Un embozado correo Fedaykin apareció por un ángulo del corredor, frente a Paul. El hombre había echado su capucha sobre los hombros, y los cierres de su destiltraje colgaban sueltos en torno a su cuello, revelando que acababa de llegar del desierto.

Paul le hizo una seña para que se detuviera, soltó los cortinajes de la puerta, y avanzó por el corredor hacia el correo.

El hombre se inclinó, las manos juntas frente a él, en la forma en que habría saludado a una Reverenda Madre o a una sayyadina de los ritos.

—Muad’Dib —dijo—, los jefes están empezando a llegar para el Consejo.

—¿Tan pronto?

—Son aquellos a los que convocó Stilgar primero, cuando se creía que… —se alzó de hombros.
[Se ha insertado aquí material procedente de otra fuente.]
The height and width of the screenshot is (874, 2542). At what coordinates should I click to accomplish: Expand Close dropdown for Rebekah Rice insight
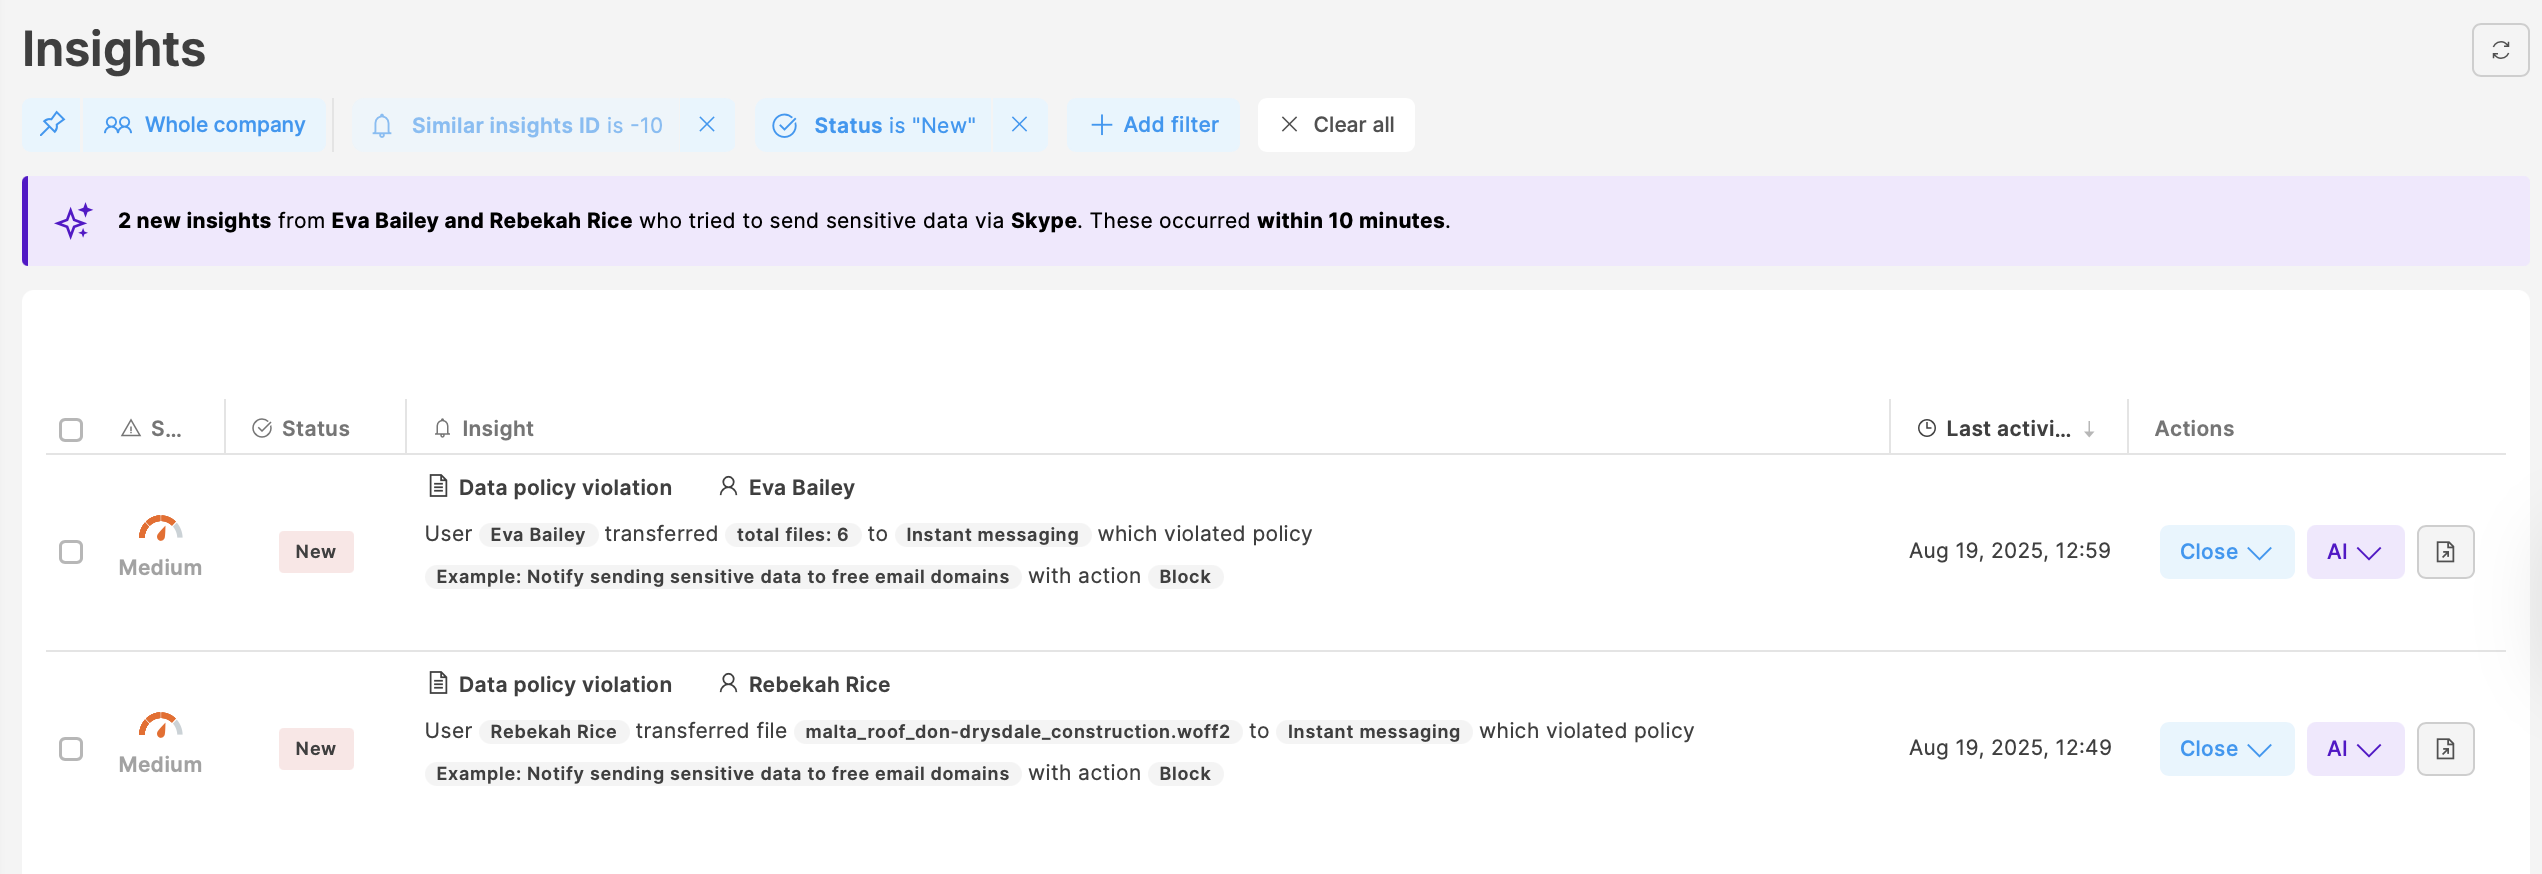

—Entiendo —Paul dirigió una última mirada hacia el lugar de donde se filtraban los acordes del baliset, pensando en aquella antigua canción favorita de su madre, una extraña mezcla de alegre música y tristes palabras—. Stilgar llegará dentro de poco con los demás. Guíalos hasta mi madre.

—Aguardaré aquí, Muad’Dib —dijo el correo.

—Sí… sí, de acuerdo.

Paul pasó a su lado, dirigiéndose hacia las profundidades de la caverna, hacia aquel lugar que estaba presente en todas las cavernas… un lugar cercano al estanque de agua. Allí había un pequeño Shai-Hulud, una criatura de no más de nueve metros de largo, atrapado e imposibilitado de crecer por los conductos de agua que lo rodeaban por todas partes. El hacedor, después de haber emergido de su vector de pequeño hacedor, evitaba el agua como si se tratara de un veneno. Y el proceso de ahogar a un hacedor era el mayor secreto de los Fremen, puesto que la unión del agua y del hacedor producía el Agua de Vida, aquel veneno que tan sólo una Reverenda Madre podía transformar.

Paul había tomado la decisión en el instante en que había hecho frente a la tensión del peligro por el que había pasado su madre. Ninguna línea de los futuros que había visto nunca señalaba aquel momento de peligro proveniente de Gurney Halleck. El futuro, aquel futuro cargado de nubes, en el cual todo el universo se precipitaba en aquel bullente nexo, era como un mundo fantasmagórico a su alrededor.

Debo verlo, pensó.

Su organismo había adquirido lentamente una cierta tolerancia a la especia que había hecho sus visiones prescientes cada vez más raras… cada vez más confusas. La solución aparecía obvia ante él.

Ahogaré al hacedor. Así veremos si soy el Kwisatz Haderach que puede sobrevivir a la prueba de la que sobreviven las Reverendas Madres.